Personalismo
Al hilo del reciente congreso del Partido Popular, todos los portavoces socialistas y gran parte de los observadores independientes hemos coincidido en criticar el ridículo espectáculo cesarista que representaba Aznar. Pero lo curioso es que en cuanto aquel congreso acabó, esos mismos críticos socialistas se apresuraron a montar otro espectáculo paralelo. Me refiero a la campaña que pretendía reclamar el regreso de González, confiando en que si encabezaba la lista electoral europea podría salvarles de su temida debacle electoral. Menos mal que el aludido se negó a entrar en el juego, desactivando un montaje que hubiera sonado demasiado a electoralismo trucado. En cualquier caso, las flagrantes contradicciones del PSOE han quedado una vez más al descubierto. Si por un lado rechazan el cesarismo de Aznar, por otro defienden el de González. Mientras celebran primarias para ostentar su democracia de base, a la vez se lamentan por la orfandad en que les dejó su anterior líder. Rechazan el centrismo electoralista de los populares, pero corren con idéntico electoralismo a reclamar el eterno retorno de González. Y critican el vacío ideológico de aquel personalista congreso mientras tapan con un manoseado apellido su ausencia de proyecto político propio.

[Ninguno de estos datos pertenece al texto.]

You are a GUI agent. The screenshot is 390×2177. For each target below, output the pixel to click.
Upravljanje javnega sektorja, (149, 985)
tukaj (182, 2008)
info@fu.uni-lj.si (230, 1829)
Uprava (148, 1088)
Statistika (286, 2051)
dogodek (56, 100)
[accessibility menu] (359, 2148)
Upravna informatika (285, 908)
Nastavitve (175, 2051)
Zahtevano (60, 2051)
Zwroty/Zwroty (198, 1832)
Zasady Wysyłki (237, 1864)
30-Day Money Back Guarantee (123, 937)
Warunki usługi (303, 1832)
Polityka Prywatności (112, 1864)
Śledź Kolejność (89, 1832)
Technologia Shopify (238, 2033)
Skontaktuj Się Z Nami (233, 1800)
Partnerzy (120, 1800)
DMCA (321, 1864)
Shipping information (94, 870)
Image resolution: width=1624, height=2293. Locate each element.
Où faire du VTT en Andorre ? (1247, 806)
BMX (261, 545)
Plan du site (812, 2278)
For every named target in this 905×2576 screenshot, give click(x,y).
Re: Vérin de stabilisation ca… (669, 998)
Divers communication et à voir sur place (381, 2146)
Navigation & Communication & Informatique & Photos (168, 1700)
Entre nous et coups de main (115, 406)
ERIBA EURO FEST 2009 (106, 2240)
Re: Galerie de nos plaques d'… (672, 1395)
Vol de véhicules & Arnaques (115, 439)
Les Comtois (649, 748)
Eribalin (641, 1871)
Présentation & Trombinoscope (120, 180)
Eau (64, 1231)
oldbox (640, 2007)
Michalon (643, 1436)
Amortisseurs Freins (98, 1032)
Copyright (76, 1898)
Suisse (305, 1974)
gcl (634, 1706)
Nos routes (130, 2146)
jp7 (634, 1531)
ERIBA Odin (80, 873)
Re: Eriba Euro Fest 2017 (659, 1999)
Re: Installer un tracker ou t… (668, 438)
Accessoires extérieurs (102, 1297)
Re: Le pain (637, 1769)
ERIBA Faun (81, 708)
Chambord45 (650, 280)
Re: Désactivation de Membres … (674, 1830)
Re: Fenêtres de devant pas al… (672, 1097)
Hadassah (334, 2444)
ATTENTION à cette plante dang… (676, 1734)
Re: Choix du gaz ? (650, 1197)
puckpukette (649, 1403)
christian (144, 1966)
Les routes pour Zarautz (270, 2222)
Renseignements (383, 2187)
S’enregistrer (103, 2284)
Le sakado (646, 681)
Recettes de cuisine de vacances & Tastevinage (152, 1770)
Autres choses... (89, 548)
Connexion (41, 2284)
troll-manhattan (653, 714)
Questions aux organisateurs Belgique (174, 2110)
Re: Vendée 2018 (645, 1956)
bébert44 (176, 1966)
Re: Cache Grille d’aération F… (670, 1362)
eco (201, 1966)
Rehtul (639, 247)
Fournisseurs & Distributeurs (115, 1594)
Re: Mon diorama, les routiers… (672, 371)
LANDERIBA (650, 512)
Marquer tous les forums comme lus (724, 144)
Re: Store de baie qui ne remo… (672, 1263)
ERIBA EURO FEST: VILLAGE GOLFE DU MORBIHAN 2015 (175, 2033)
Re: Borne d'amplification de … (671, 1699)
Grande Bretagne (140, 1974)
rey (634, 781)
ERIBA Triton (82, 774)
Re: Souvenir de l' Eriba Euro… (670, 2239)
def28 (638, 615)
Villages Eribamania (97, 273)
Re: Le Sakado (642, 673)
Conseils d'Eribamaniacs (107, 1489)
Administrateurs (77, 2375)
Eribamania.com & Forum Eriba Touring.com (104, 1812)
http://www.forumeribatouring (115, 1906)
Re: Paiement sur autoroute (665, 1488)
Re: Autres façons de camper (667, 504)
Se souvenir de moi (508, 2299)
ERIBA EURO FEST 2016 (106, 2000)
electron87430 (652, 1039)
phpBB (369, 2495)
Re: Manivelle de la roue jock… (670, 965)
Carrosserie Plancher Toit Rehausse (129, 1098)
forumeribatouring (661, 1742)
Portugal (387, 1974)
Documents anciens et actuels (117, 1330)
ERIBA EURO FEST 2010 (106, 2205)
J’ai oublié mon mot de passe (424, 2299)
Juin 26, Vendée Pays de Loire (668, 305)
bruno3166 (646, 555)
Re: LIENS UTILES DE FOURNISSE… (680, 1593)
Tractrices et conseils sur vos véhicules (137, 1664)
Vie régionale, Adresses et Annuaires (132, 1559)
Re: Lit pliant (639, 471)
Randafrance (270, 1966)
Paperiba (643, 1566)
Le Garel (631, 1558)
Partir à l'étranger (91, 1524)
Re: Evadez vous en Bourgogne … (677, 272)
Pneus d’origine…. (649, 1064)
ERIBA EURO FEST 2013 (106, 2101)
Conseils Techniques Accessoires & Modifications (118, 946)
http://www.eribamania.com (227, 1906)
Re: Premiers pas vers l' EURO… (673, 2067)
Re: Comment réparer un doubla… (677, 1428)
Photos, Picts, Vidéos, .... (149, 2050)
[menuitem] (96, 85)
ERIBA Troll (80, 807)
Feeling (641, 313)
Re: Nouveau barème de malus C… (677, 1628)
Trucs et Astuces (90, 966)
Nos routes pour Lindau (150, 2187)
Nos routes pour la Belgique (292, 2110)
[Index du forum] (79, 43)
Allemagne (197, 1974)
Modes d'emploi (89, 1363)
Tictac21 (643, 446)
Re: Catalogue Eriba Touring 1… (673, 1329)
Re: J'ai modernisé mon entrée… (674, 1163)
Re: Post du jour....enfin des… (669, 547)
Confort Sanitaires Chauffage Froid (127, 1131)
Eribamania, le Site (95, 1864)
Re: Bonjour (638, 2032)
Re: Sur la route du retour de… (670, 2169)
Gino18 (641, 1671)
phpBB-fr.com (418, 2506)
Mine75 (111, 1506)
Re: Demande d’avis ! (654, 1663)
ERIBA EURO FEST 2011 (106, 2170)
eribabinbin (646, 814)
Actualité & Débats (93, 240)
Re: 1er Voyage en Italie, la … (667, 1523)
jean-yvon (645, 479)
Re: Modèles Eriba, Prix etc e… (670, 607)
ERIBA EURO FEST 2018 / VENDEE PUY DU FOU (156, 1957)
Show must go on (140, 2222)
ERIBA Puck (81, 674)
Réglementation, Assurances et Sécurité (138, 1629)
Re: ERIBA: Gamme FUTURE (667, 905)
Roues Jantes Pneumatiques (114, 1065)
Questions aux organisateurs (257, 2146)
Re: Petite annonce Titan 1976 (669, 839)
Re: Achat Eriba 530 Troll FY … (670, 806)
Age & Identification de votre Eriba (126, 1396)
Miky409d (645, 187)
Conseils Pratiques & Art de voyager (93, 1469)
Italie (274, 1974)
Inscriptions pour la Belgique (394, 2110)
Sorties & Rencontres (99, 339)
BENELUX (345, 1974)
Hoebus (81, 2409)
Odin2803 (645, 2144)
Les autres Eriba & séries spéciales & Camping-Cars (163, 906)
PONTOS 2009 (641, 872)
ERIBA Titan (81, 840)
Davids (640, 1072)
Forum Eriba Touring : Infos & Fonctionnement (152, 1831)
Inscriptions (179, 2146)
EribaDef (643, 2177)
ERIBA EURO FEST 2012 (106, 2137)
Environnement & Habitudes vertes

¿En qué quedamos? A ver si se aclaran de una vez, pues tanta confusión está llevando a tener que ignorarles. No es mi intención especular sobre cuáles sean las razones últimas de González. Pero sí puede ser interesante advertir que los problemas de credibilidad con que se está encontrando el partido socialista pudieran ser ajenos al recambio de sus líderes, fuesen cuales fueran sus méritos y virtudes. Y es que el crédito del PSOE parece por el momento eclipsado, si es que no arruinado por tiempo indefinido. Como reza el aforismo, la cadena siempre se rompe por su eslabón más débil. Pues bien, la cadena de argumentos socialistas presenta un punto flaco que debilita toda su credibilidad: me refiero al error Guadalajara.
Como casi todos los líderes socialistas fingen sostener el dogma oficial de inocencia herida, negándose a reconocer tanto su evidente responsabilidad como el veredicto del Supremo, muchos de sus electores nos resistimos a creerles, sin poder prestar tampoco demasiado crédito al resto de su argumentación, excesivamente contaminada para resultar creíble. De todos modos, quizá en este solo sentido hubiera podido resultar útil que un González europarlamentario electo se retirase de verdad a Bruselas (¿como posible candidato a la presidencia de la Comisión Europea?), a ver si así se corregía o al menos se olvidaba el lamentable error Guadalajara.
Por lo demás, queda la cuestión del liderazgo. Es verdad que el candidato Borrell no parece dar de momento la talla, pero mucho menos la daba el astuto Aznar, que sigue sin poseer ni una brizna de carisma, y, sin embargo, ha sabido utilizar con viento a favor los resortes del poder para forjarse una imagen de seguro vencedor, que una vez creada se convertirá si el tiempo no lo impide en una profecía que se cumple a sí misma. Sobre todo en España, cuya cultura política es de tipo cesarista. Pero en esto conviene ser precisos, pues el cesarismo no posee legitimidad institucional, como sucede con la monarquía patrimonialista, sino sólo plebiscitaria, dicho sea en terminología weberiana.
Y es que, como señala Bernard Manin (Los principios del gobierno representativo, Alianza, Madrid, 1998), las democracias modernas son en realidad oligarquías o aristocracias plebiscitarias. Sobre todo tras el giro hacia la democracia de audiencia que según él habría sufrido la representación política actualmente basada en la indefinición de las preferencias de los electores que hace de la confianza (o la falta de ella) en el jefe del ejecutivo el principal nudo dramático del liderazgo. Una confianza entre líder y electores que sólo puede adquirirse a través de los mass media. De ahí el inevitable recurso al personalismo y la espectacularidad, que ya son el centro del debate político.